Task objective: Count how many lines in the entries below contain the string "pixels", and reply with only that number.

Entries supplied:
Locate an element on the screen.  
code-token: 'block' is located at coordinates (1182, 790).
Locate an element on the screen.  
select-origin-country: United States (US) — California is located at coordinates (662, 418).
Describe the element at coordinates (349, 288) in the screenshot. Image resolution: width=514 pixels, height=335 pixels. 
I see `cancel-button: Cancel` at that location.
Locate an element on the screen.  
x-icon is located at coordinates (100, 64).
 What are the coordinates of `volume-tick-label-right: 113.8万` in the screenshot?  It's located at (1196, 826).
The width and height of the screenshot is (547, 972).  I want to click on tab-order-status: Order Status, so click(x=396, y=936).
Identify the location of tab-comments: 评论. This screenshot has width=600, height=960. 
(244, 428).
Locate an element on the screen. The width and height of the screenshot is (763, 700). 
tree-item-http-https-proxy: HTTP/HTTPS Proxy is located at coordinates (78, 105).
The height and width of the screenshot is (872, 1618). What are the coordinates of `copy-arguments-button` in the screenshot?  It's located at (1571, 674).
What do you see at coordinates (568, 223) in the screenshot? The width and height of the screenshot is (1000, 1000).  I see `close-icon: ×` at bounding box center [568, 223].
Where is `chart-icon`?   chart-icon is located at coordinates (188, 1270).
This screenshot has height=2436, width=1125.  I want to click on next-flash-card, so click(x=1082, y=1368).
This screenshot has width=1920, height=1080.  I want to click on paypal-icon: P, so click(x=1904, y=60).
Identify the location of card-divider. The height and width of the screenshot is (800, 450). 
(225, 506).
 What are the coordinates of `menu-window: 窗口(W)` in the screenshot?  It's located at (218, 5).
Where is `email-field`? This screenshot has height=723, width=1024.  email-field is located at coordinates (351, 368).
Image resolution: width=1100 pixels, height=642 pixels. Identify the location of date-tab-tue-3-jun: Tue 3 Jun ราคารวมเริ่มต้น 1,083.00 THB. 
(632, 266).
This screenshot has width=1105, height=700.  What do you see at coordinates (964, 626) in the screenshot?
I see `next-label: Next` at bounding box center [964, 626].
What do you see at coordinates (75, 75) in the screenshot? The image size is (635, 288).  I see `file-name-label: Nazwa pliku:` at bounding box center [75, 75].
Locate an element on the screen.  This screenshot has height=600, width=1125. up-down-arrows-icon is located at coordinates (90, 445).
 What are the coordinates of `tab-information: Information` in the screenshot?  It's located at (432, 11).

Task output: 2